It is absolutely essential the operating rules for weather emergencies match the verbiage in the storm warnings, e.g., "for a tornado warning, stop all operations." If the instructions say, "stop operations for a tornado alert" then nothing will occur except confusion (there is no such thing as a tornado "alert").

Otherwise, people make it up as they go along, often with disastrous results because people dislike having the responsibility for making these decisions. Too often, the deciding factor is (literally) looking out the window.

2) In the immediate aftermath of the sinking, there were rumors BRTD had a private sector weather company. I was even contacted by an attorney who had that impression. Turns out, that wasn't exactly correct. Per the Post's story, BRTD had a service called "Streaming RT" which is lightning and radar data plus NWS warnings. This is different from a service where meteorologists are working 24/7 creating specifically custom warnings for that customer at that location.

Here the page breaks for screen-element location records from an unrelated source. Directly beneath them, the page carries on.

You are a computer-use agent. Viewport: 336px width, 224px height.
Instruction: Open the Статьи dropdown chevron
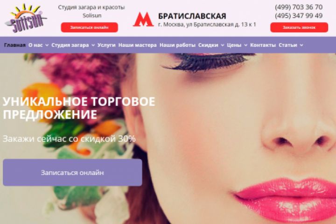[x=301, y=45]
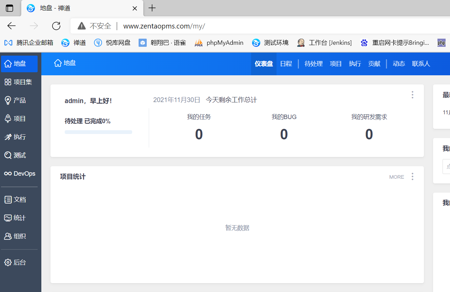Screen dimensions: 450x292
Task: Click the 我的BUG count number
Action: pyautogui.click(x=284, y=134)
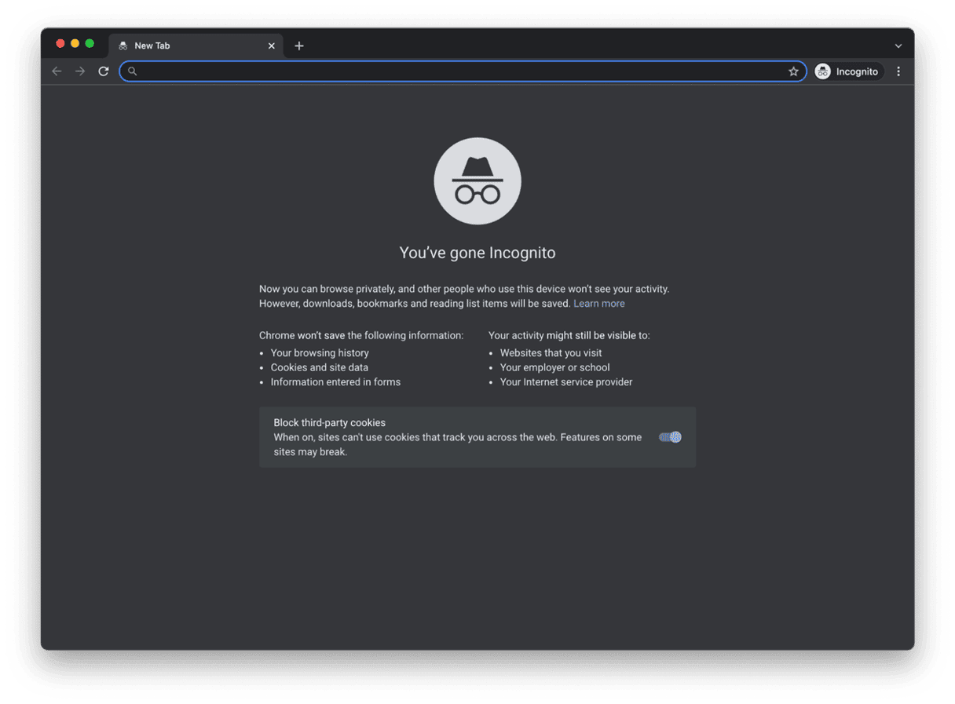Close the window with red button
This screenshot has height=704, width=955.
(60, 43)
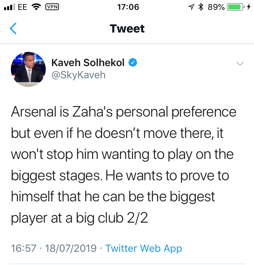
Task: Tap the 17:06 status bar clock
Action: tap(127, 7)
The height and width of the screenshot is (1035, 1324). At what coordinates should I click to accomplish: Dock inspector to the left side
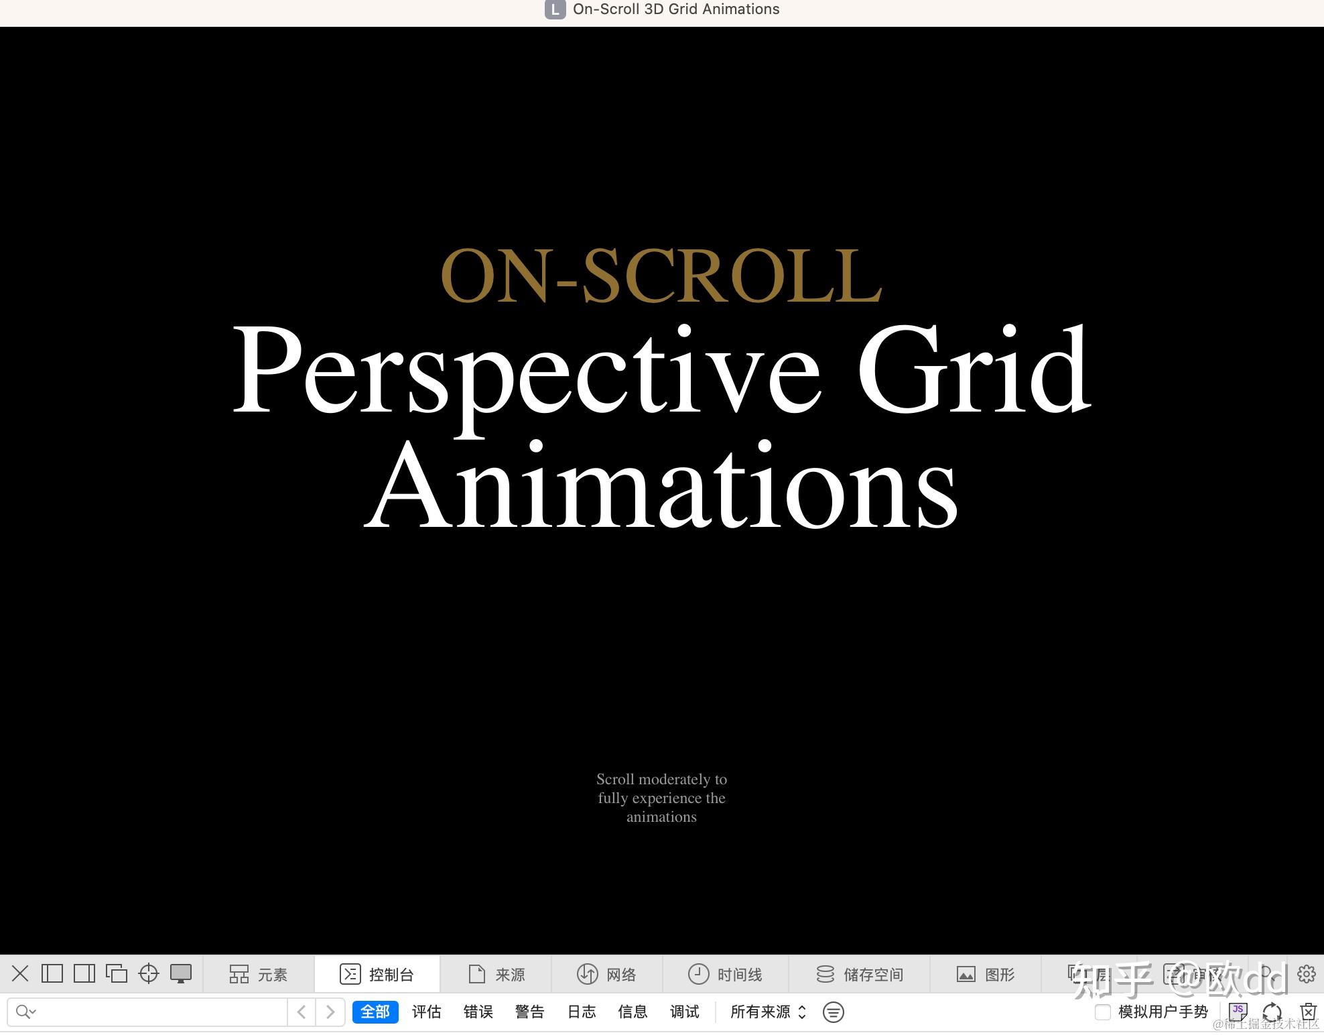[52, 973]
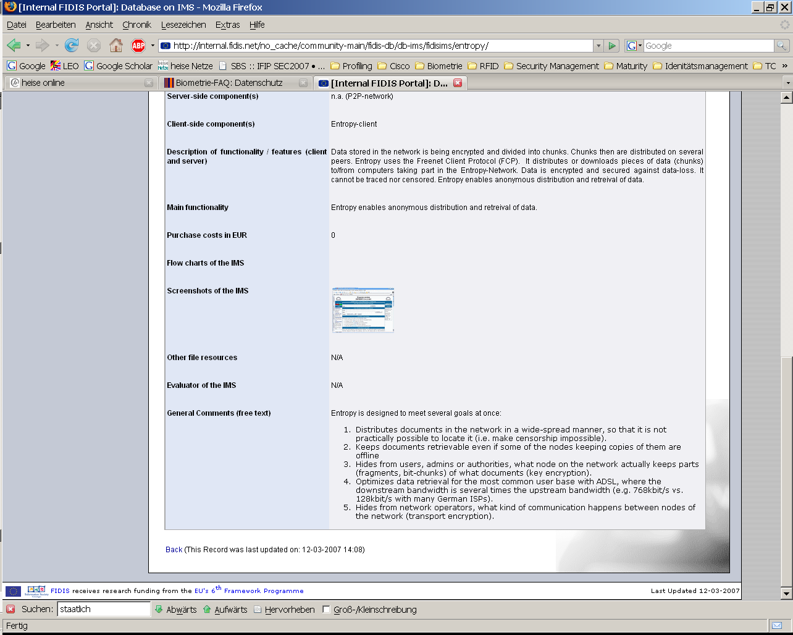Close the Internal FIDIS Portal tab

coord(458,83)
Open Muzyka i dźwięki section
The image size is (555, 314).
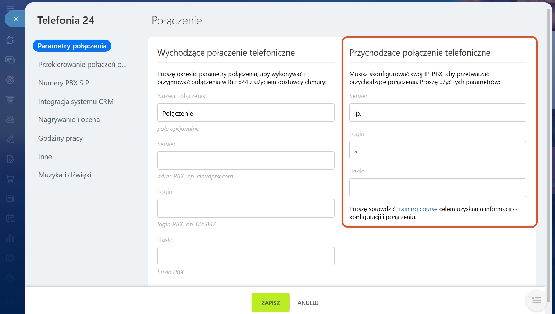click(65, 175)
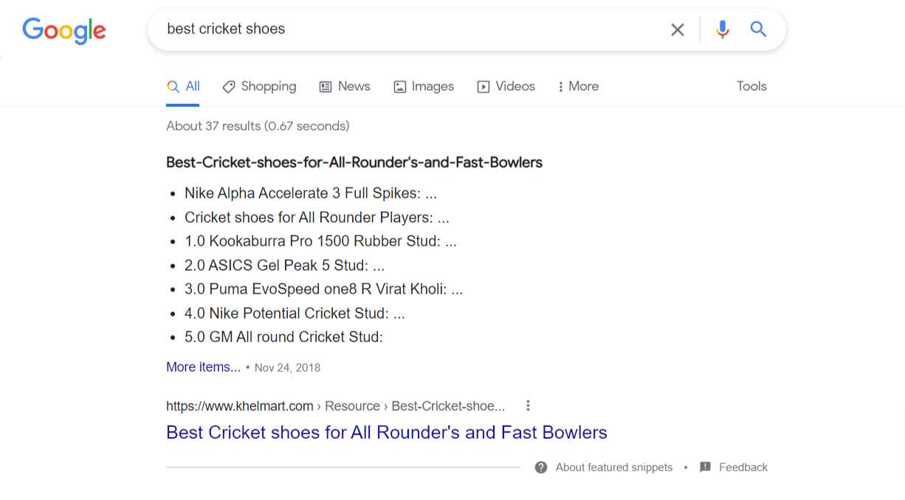Clear the search query with X icon

[x=677, y=29]
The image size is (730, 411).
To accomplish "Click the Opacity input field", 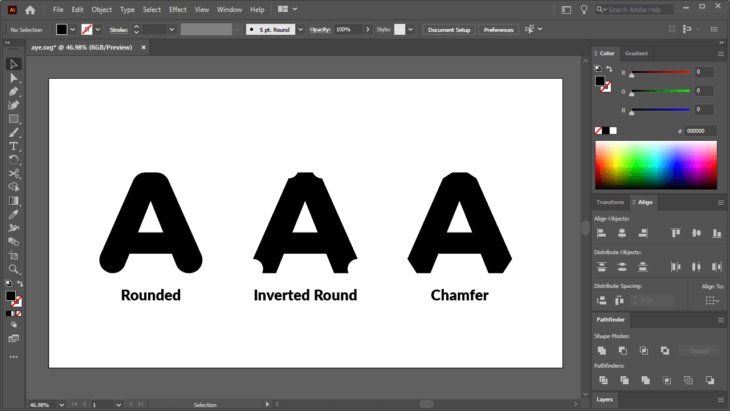I will 348,29.
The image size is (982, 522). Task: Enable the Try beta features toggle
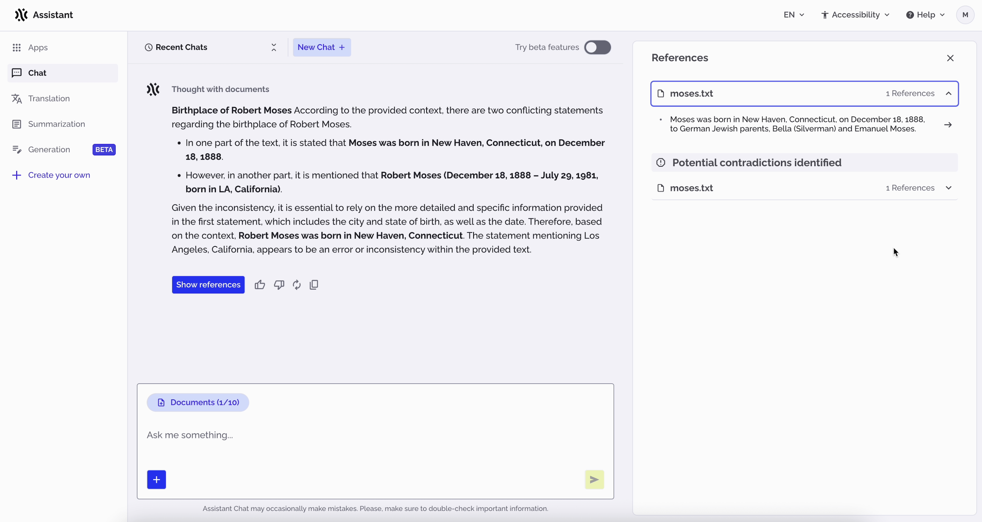point(597,47)
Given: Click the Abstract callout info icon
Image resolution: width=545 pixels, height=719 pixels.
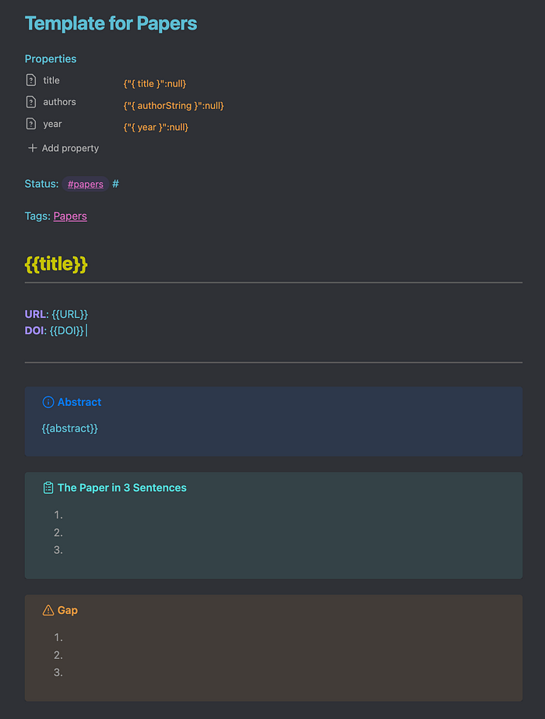Looking at the screenshot, I should (48, 402).
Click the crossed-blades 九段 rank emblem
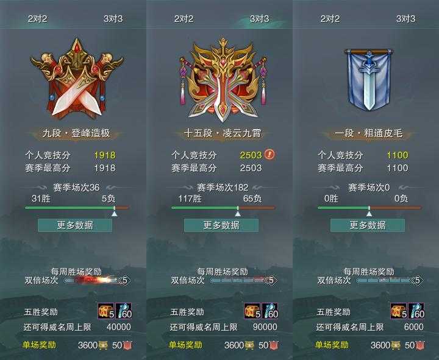Screen dimensions: 439x360 click(x=77, y=79)
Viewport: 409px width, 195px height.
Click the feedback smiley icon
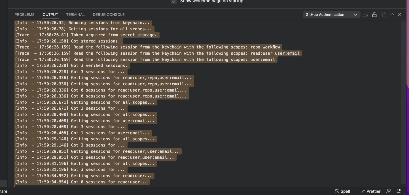[x=388, y=191]
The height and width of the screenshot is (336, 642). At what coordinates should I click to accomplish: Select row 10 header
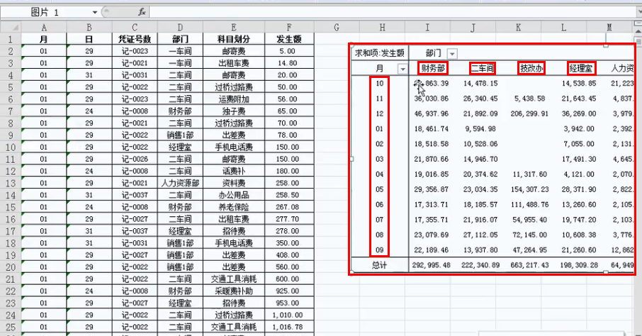[x=10, y=147]
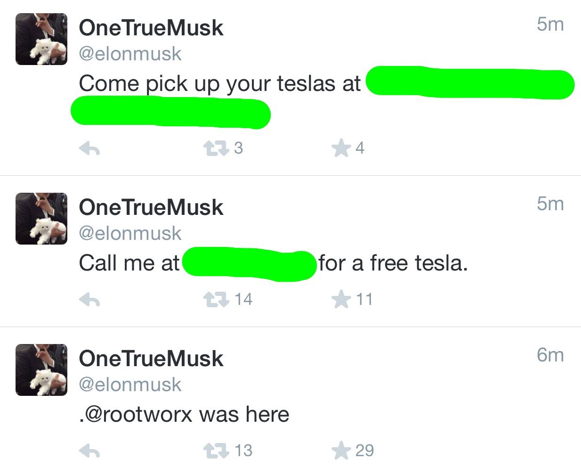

Streaming RT sent email alerts at 6:32 and 6:49; before the boat entered the water.
Marketing information for Streaming RT
Based on my experience, there are serious issues with this approach. For mission-critical (and, in this case, human life) decisions, a company like BRTD should never rely on email. Email is routine and most people do not monitor it constantly. Life-saving information can be missed as was likely was in this case. There needs to be a fail-safe system for insuring mission-critical information is received.

Second, what meteorologists call the "false alarm rate" for these services is often high. So, the alerts become routine and not acted upon -- then, tragedy occurs. To best assure everyone's safety (or, for making decisions of high economic value), enterprises should contract with a commercial weather company that makes warnings tailored to the exact requirements of the customer. That way, there are no unnecessary false alarms.

There are far too many of these "ticking time bombs" in the business community. Aquatic businesses,  theme parks, golf tournaments, sports stadia, and similar outdoor enterprises serving the public should have dedicated commercial weather companies providing tailored warnings.